Netanyahus angeblicher Tod löst wilde Verschwörungstheorien aus – doch er kontert mit Kaffee-Witz
Sylvio ThiesNetanyahus angeblicher Tod löst wilde Verschwörungstheorien aus – doch er kontert mit Kaffee-Witz
In den letzten Tagen haben sich Gerüchte über den Tod des israelischen Ministerpräsidenten Benjamin Netanyahu rasant in den sozialen Medien verbreitet. Ein Video seines jüngsten Auftritts befeuerte die Spekulationen erneut – Nutzer stellten die Echtheit der Aufnahmen infrage. Die Behauptungen reichen von angeblichen Raketenangriffen bis hin zu Theorien über KI-generierte Filmsequenzen.
Auslöser der Debatte war eine Umfrage von Tuomas Malinen, Professor an der Universität Helsinki, die Diskussionen über Netanyahus Verbleib neu entfachte. Einige Nutzer vermuteten, er könnte bei einem Raketenangriff am 8. März ums Leben gekommen sein, andere verwiesen auf ungewöhnliche Formulierungen und Sprachmuster in seinem aktuellen Video. Weitere Gerüchte rankten sich um Berichte, wonach sein Privatjet über einen längeren Zeitraum in Berlin am Boden geblieben sein soll.

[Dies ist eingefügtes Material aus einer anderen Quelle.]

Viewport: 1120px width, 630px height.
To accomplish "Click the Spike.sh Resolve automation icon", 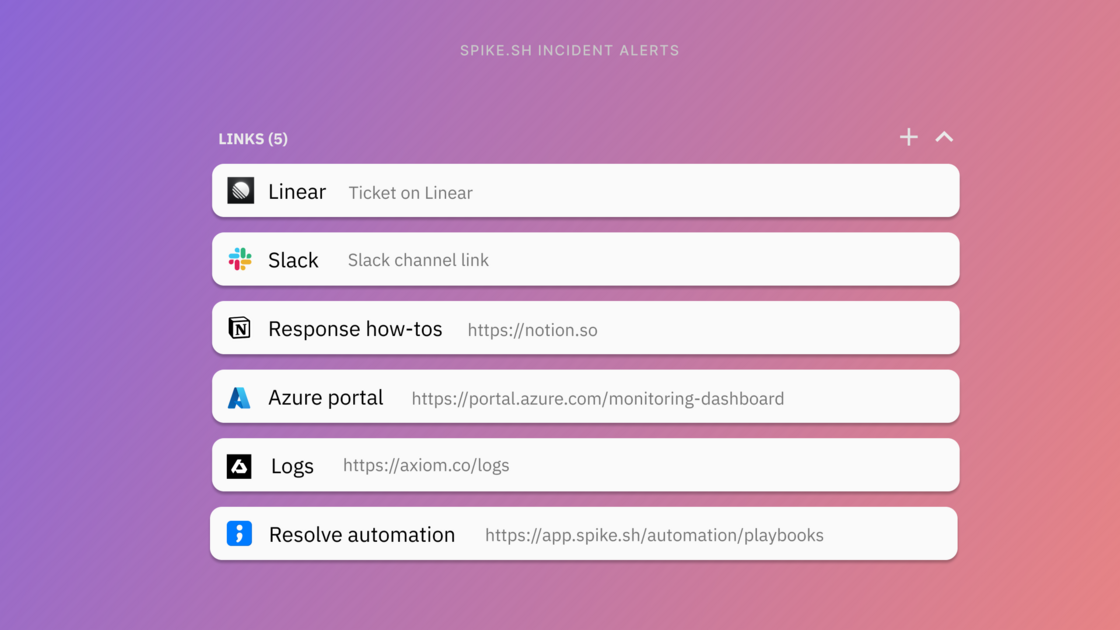I will pos(240,534).
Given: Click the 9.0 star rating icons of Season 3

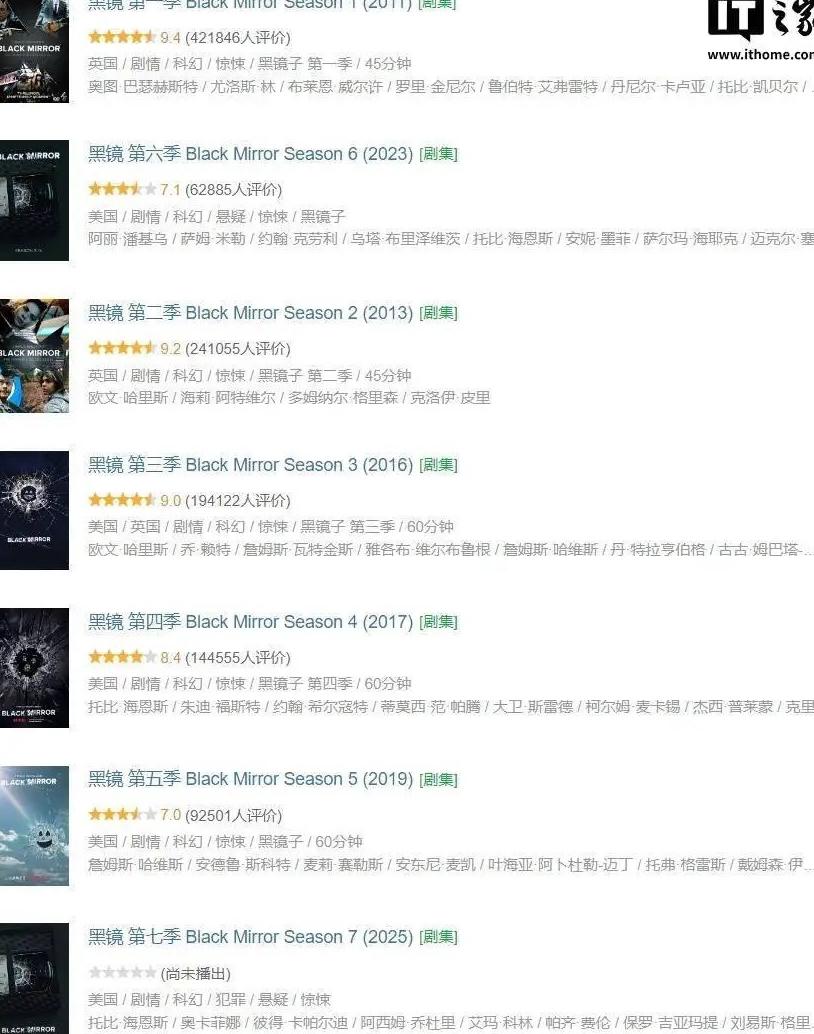Looking at the screenshot, I should pos(122,500).
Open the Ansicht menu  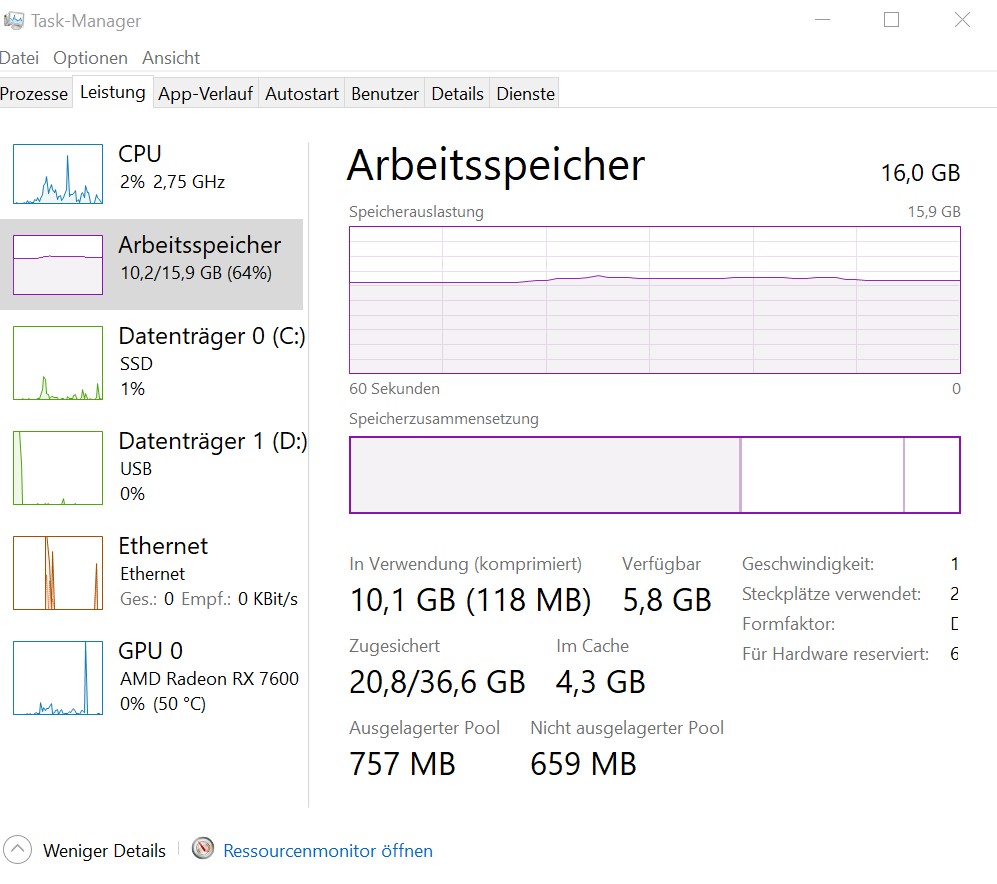click(x=171, y=58)
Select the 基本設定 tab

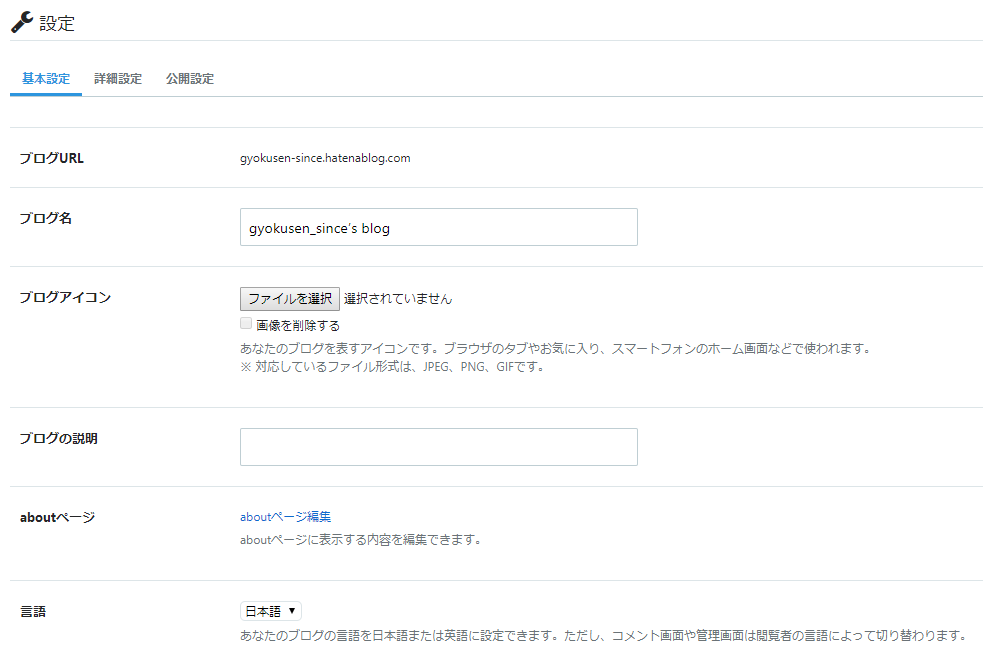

Bereits früher war bekannt geworden, dass Netanyahu den damaligen US-Präsidenten Donald Trump einst davon überzeugt hatte, ein militärischer Schlag könnte das iranische Regime stürzen – eine Enthüllung, die die Verschwörungstheorien im Netz zusätzlich anheizte.
Als Reaktion veröffentlichte Netanyahu am 15. und 16. März 2026 Videos, in denen er die Behauptungen als "Fake News" zurückwies. Mit spitzer Zunge kommentierte er die KI-Spekulationen, indem er sich in einem Café filmte und scherzte: "Für einen Kaffee sterbe ich gern." Um seine Identität zu beweisen, fragte er die Zuschauer: "Wollt ihr die Finger zählen?" – und bestätigte dabei, dass er nach wie vor fünf Finger an jeder Hand habe. Nachrichtenagenturen wie Reuters sowie das Café-Personal bestätigten später seinen Auftritt.
Trotz der offiziellen Dementis hielten die Diskussionen an. Einige Nutzer beharrten darauf, es könnte sich um einen Double oder digitale Manipulation handeln. Netanyahus Videos sollten die Spekulationen beenden, doch bei manchen Online-Kommentatoren blieben Zweifel bestehen. Sowohl sein Team als auch unabhängige Quellen bestätigten zwar seine Anwesenheit in den Aufnahmen, doch die Verschwörungstheorien über seinen Verbleib sind noch nicht vollständig verstummt.